Chairman Senator Bob Menendez
Ranking Member Senator James E. Risch
Dear Senators Menendez and Risch:
Our organization writes this letter to bring further attention to a bipartisan issue with significant international economic considerations. As the U.S. Department of State is aware, certain rules governing international postal and delivery services under authority of the Universal Postal Union (UPU) have yielded discriminatory outcomes for the United States, its Postal System, and its countless participating corporations, small businesses, and consumers.
The importance of these issues is underscored by the rapid growth of global e-commerce, which expanded from 15% of total retail sales in 2019 to 21% in 2021. Morgan Stanley analysts project that the global market could increase from $3.3 trillion today to $5.4 trillion in 2026.
Among the 192 nations that constitute the UPU, many exert disproportionate control via their privately-owned postal services.
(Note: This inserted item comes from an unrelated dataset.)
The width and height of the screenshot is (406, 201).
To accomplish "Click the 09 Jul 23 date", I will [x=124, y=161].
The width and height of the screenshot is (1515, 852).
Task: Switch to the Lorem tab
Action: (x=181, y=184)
Collectively, these non-governmental entities have been able to shift the rulemaking landscape into a regime that insulates them from competition and allows them to take advantage of the multitude of buyers and sellers within the countries that they serve.
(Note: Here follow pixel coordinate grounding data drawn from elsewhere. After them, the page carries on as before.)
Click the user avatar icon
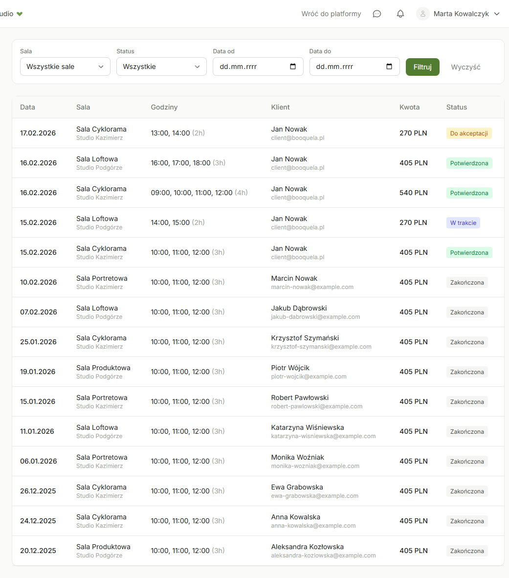 [x=423, y=14]
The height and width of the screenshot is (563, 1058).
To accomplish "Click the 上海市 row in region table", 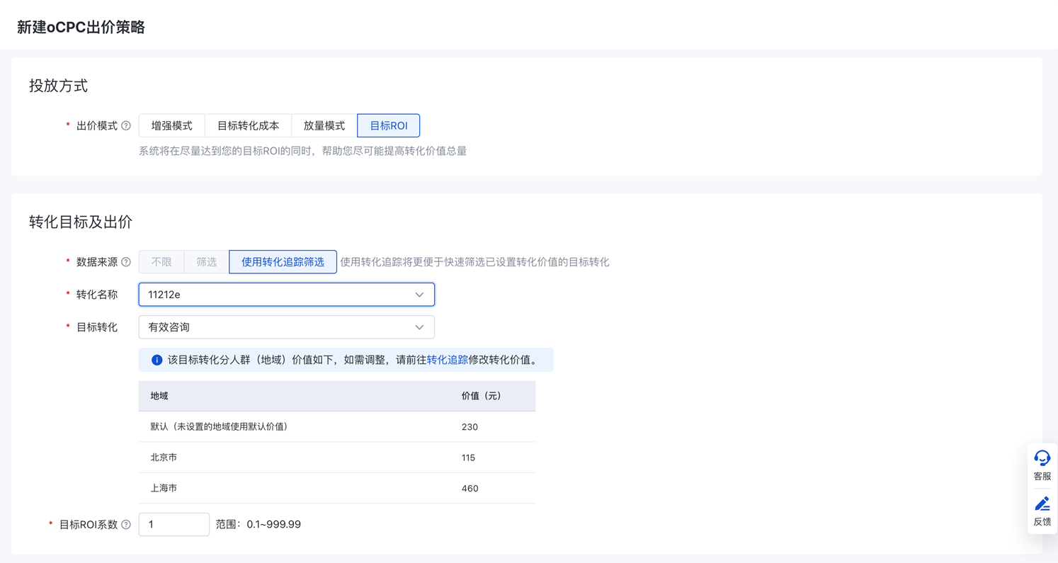I will 336,489.
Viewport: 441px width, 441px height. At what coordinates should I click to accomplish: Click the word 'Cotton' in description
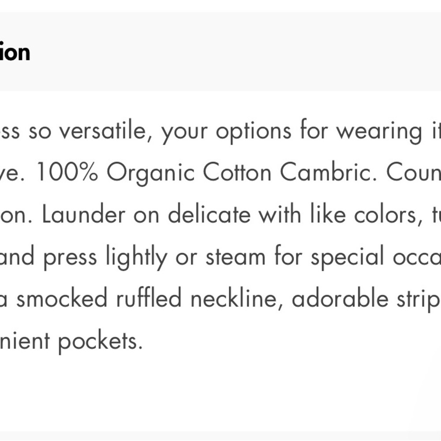pos(237,172)
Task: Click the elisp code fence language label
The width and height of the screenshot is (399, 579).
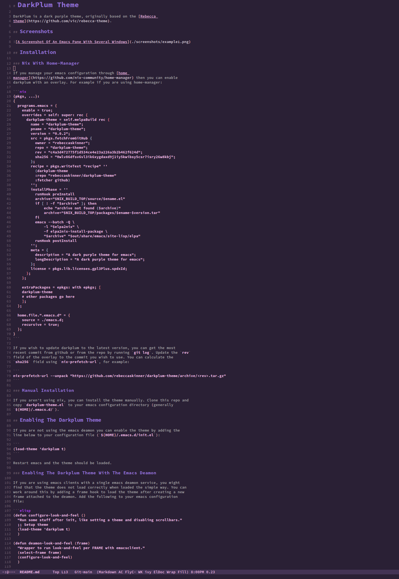Action: pyautogui.click(x=25, y=511)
In your oversight role of the initiatives of the U.S. Department of State, we encourage the Committee to accelerate solutions to the inequity and cartel-style operation of the UPU framework. Enabling broader participation of qualified delivery services – amongst the officially assigned postal service in each nation – must be part and parcel to UPU modernization. The existing regime for navigating international commerce, postal systems, and facilitating consumer welfare have required meaningful reforms for decades.
We ask the Committee to help shepherd reforms in the United States’ pending reform proposal in anticipation of the UPU Extraordinary Congress in October. With this Committee’s assistance, the Bureau of International Organization Affairs can avert any further delay in directing the relevant UPU Task Force to implement the U.S. plan that will promote fairness and open the UPU to the wider postal sector.
The exclusivity of the UPU, its international mail processing systems, and customs operations must be unraveled so that other providers can apply their expertise and deliver more value for consumer communities. The insular nature of the international mailing body has also abetted the pervasive subsidization of adversarial logistics exploits, namely that of China’s abuse of its archaic UPU designation. The U.S. proposal must be comprehensive in resolving these injustices.
Such actions are in keeping with the Committee’s goals to reinforce harmonious and peacekeeping relations among a multitude of global partners; and to establish pro-growth economic policies via fair trade ideals so American workers and businesses can compete on a level-playing field.
In our view, the nation’s consumer market difficulties and those forecasted for the months ahead are grim at best. We must build awareness of the Department’s reform plan and act with urgency to support the American marketplace. Such motions to improve private provider involvement are readily actionable.
In an increasingly interconnected global economy, we cannot delay any further in asserting modernization of the UPU governance.
Thank you for your consideration,
Steve Pociask, CEO / President
American Consumer Institute
 “Here’s why E-Commerce growth Can Stay Stronger for Longer,” Morgan Stanley, April 2022, https://www.morganstanley.com/ideas/global-ecommerce-growth-forecast-2022.
 Ross Marchand and Kevin R. Kosar, “The Uncertain Future of the Universal Postal Union,” American Enterprise Institute, August 2021, https://www.aei.org/wp-content/uploads/2021/08/The-Uncertain-Future-of-the-Universal-Postal-Union.pdf?x91208.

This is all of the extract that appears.